The NHL is looking to begin its next season on Jan. 1, 2021, the league and NHL Players’ Association announced on Oct. 6.
The league has previously said it could begin as soon as Dec. 1, but after talks with the NHLPA following the conclusion of the Stanley Cup Final, it’s looking at a later start. In a normal year, the NHL season begins in early October.
“It was just over a week ago that we celebrated the successful completion of our 2019-20 return to play with the crowning of the Tampa Bay Lightning as Stanley Cup champions,” Commissioner Gary Bettman said.
“Based upon what we have learned and what we know and what we still don’t know, I can say that we are now focused on a Jan. 1 start for next season,” he added.
NHL teams are expected to have training camps that are at least two weeks long, with estimated start dates coming at a later date.
Bettman has said that the league is going to try to play a full 82-game schedule, but it’s not clear where it will happen.
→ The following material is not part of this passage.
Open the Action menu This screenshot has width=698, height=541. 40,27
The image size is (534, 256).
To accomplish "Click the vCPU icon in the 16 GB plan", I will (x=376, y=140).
Last week, NHLPA Executive Director Don Fehr said that holding the full season in a bubble-like environment is not on the table.
“Certainly not for a season, of course not,” Fehr said. “Nobody is going to do that for four months or six months or something like that.”
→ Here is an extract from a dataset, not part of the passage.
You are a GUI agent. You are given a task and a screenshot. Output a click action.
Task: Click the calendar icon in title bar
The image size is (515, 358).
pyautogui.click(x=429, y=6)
“Whether we could create some protected environments that people would be tested and they’d be clean when they came in and lasted for some substantially shorter period of time with people cycling in and out is one of the things I suspect we will examine,” Fehr added.
The NHL began the postponed playoffs for its 2019-20 season on Aug. 1, using a bubble model. Unlike with NBA and WNBA, the NHL’s model had two “hub cities” — Edmonton and Toronto — where 12 teams from each conference were initially residing and playing for the duration of their postseason run.
During the 65 days when teams were at the hub city sites, 33,174 tests were administered to team personnel, and zero came back positive.
The first round of the 2020 NHL Draft, originally scheduled for June 26, was held virtually the evening of Oct. 6.